Here’s what we don’t know and questions that need to be answered:
– Before the Vortex arrived in Raleigh had the safety switch ever been operable while it was owned by this company?
– How did the ride start up again before all the safety bars were secure?
– How was the safety switch disabled?
– What instructions was the employee given about the switch by his employer? By fair officials? By state inspectors?
– What were the employee’s motivations for disabling the switch? What pressures and incentives were guiding his behavior?
– Was something different about this year’s state inspections? Were they less thorough because of budget cuts or personnel shortages caused by changes wrought by the NC Legislature?
– Did the safety switch even matter? Did the sudden appearance of this new device in Raleigh introduce new features that interfered with existing safety procedures, thus making things less safe?
– If the switch had not been working before, how could the ride have operated thousands of times without a mishap?
– How was this man a valued and respected employee on Wednesday and a criminal on Thursday?
These questions are all just the tip of a very large iceberg of investigatory questions that ought to be asked.
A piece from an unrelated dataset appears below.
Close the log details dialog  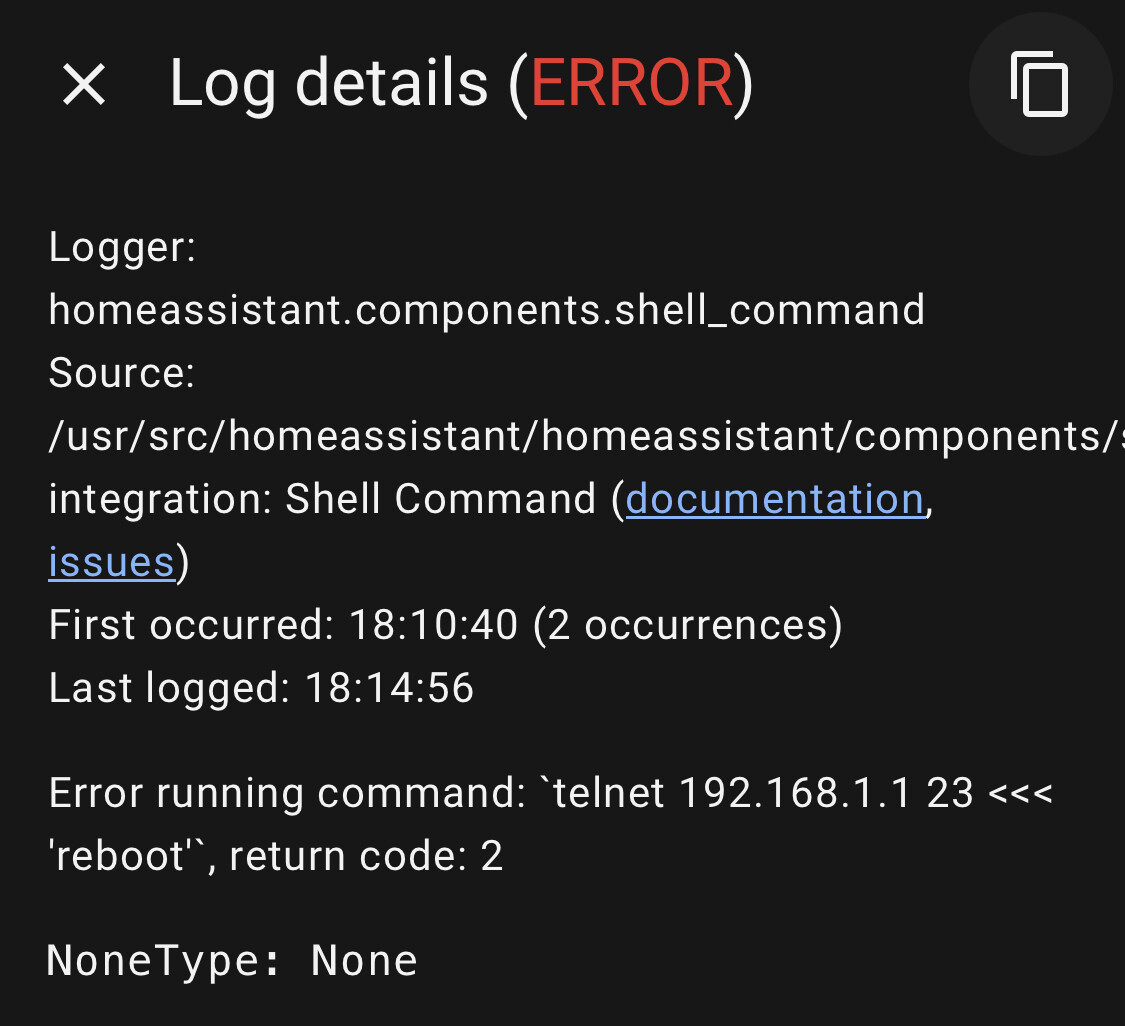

Many of them will, but some of them may not. The goal should be to find out exactly what happened and how it happened and to examine how the system led to the result. My experience in investigating dozens of industrial accidents, is that an equipment failure almost always is accompanied by the overriding of a safety switch by a worker. The existence of that circumstance is almost not even interesting; the other questions about the system hold the key to learning and improving.
The fact is, with criminal charges pending, the only thing we can be certain of is that the real answers to how this accident happened and how to prevent it from happening again will never be found. The industries that practice the New View have found that blame, especially blame as severe as criminal prosecution, makes the investigatory atmosphere so toxic that virtually everyone involved has great incentive to withhold or shade information so that all blame is placed solely on the one man who is being prosecuted. The whole truth never comes out, and hence the chance for real learning and improvement is completely lost.
The crux of the problem is found with the answer to this question: Is it probable that any other worker at the fair, faced with the same situation, would have acted in the same way as the worker who has been charged with the crime? If the answer is yes, which is highly probable or even likely, then a criminal prosecution of this one man will render nothing but punishment, and we will be no safer. In fact, we will in all likelihood be less safe. For we will go forward with complacency, believing that by punishing a bad apple we have solved our problem, when the system is still in place unchanged, awaiting another worker to trigger a similar accident.
There is a better way to react to accidents and to make things more safe. The New View of Human Performance and High Reliability Organizing is the way forward, and these disciplines are being learned and implemented by companies and organizations that care about safety and quality. After all, when it comes to an accident, if one person is called to atone for the sins of the many, it is not only manifestly unfair, it is downright dangerous.